Michael Takeo Magruder
Michael Takeo Magruder (b.1974, US/UK) is a visual artist and researcher who works with digital and new media including real-time data, digital archives, immersive environments, mobile devices and virtual worlds. His practice explores concepts ranging from media criticism and aesthetic journalism to digital formalism and computational aesthetics, deploying Information Age technologies and systems to examine our networked, media-rich world. In the last 15 years, Michael’s projects have been showcased in over 250 exhibitions in 34 countries, and his art has been supported by numerous funding bodies and public galleries within the UK, US and EU.

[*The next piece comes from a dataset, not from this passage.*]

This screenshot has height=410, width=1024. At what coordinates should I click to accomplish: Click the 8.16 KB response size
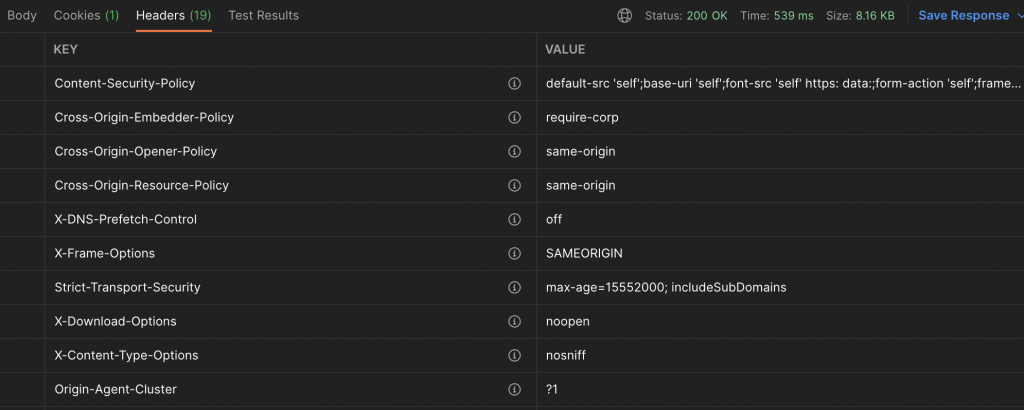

In 2010, Michael represented the UK at Manifesta 8: the European Biennial of Contemporary Art and several of his most well-known digital artworks were added to the Rose Goldsen Archive of New Media Art at Cornell University. More recently, he was a Leverhulme Trust artist-in-residence (2013-14) developing a new solo exhibition – De/coding the Apocalypse (Somerset House, London, 2014) – exploring contemporary creative visions inspired by and based on the Book of Revelation. In 2014, Michael was commissioned by the UK-based theatre company Headlong to create two new artworks – PRISM (a new media installation reflecting on Headlong’s production of George Orwell’s 1984) and The Nether Realm (a living virtual world inspired by Jennifer Haley’s play The Nether).